Blood Transcriptomic Predicts Progression of Pulmonary Fibrosis and Associates Natural Killer Cells.

2021 
Rationale: Disease activity in idiopathic pulmonary fibrosis (IPF) remains highly variable, poorly understood, and difficult to predict. Objective: To identify a predictor using short-term longitudinal changes in gene-expression that forecasts future forced vital capacity (FVC) decline and to characterize involved pathways and cell types. Methods: Seventy-four patients from Correlating Outcomes with biochemical Markers to Estimate Time-progression in IPF (COMET) cohort were dichotomized as progressors (≥10% FVC decline) or stable. Blood gene-expression changes within individuals were calculated between baseline and 4 months, and regressed with future FVC status, allowing determination of expression variations, sample size, and statistical power. Pathway analyses were conducted to predict downstream effects and identify new targets. An FVC-predictor for progression was constructed in COMET and validated using independent cohorts. Peripheral blood mononuclear single-cell RNA-seq (PBMC scRNA-seq) data from healthy controls were used as references to characterize cell type compositions from bulk PBMC RNA-seq data that were associated with FVC decline.

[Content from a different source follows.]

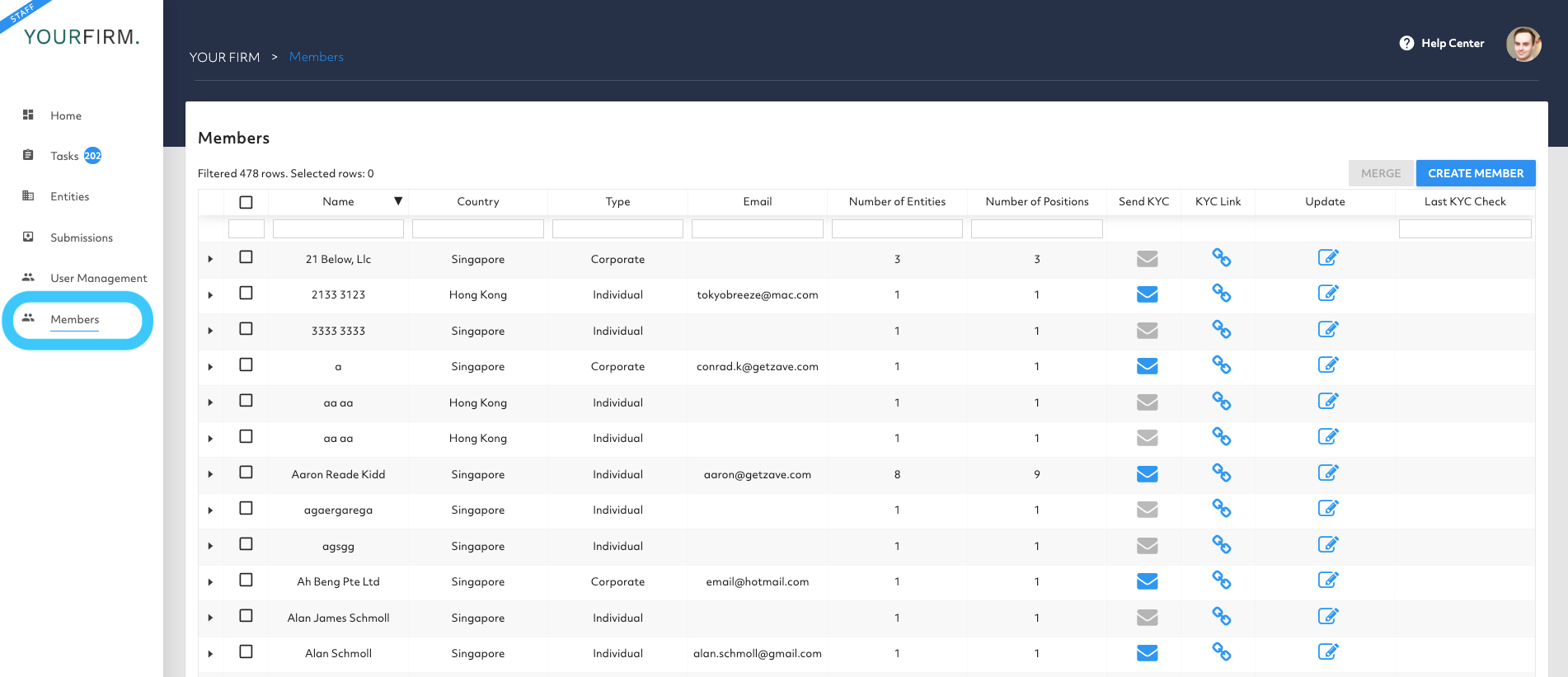This screenshot has width=1568, height=677.
Task: Click the CREATE MEMBER button
Action: point(1475,173)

Results: The longitudinal model reduced gene-expression variations within stable and progressor groups, resulting in increased statistical power when compared to a cross-sectional model. The FVC-predictor for progression anticipated patients with future FVC decline with 78% sensitivity and 86% specificity across independent IPF cohorts. Pattern recognition receptor pathways and mTOR pathways were down- and up-regulated, respectively. Cellular deconvolution using scRNA-seq data identified natural killer (NK) cells as significantly correlated with progression. Conclusions: Serial transcriptomic change predicts future FVC decline. Analysis of cell types involved in the progressor signature supports the novel involvement of NK cells in IPF progression.